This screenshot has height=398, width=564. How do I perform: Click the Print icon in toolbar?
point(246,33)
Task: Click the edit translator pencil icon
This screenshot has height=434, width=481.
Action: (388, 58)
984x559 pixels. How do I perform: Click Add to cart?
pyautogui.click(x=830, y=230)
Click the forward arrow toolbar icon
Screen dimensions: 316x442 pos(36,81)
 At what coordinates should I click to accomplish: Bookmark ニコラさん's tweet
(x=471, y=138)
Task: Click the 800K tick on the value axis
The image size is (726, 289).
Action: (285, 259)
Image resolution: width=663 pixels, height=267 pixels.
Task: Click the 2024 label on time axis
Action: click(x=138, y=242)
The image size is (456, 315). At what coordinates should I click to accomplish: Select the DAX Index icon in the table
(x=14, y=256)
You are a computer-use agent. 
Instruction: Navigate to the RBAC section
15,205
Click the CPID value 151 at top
-------
=== Action item ===
So that nothing is lost, retype every entry in the listing above exactly.

=== Exercise solution ===
This screenshot has height=398, width=564. How do I perform: Click the Print icon in toolbar?
point(246,33)
Task: Click the edit translator pencil icon
This screenshot has height=434, width=481.
Action: (388, 58)
984x559 pixels. How do I perform: Click Add to cart?
pyautogui.click(x=830, y=230)
Click the forward arrow toolbar icon
Screen dimensions: 316x442 pos(36,81)
 At what coordinates should I click to accomplish: Bookmark ニコラさん's tweet
(x=471, y=138)
Task: Click the 800K tick on the value axis
The image size is (726, 289).
Action: (285, 259)
Image resolution: width=663 pixels, height=267 pixels.
Task: Click the 2024 label on time axis
Action: click(x=138, y=242)
The image size is (456, 315). At what coordinates should I click to accomplish: Select the DAX Index icon in the table
(x=14, y=256)
You are a computer-use agent. 
Instruction: Navigate to the RBAC section
15,205
Click the CPID value 151 at top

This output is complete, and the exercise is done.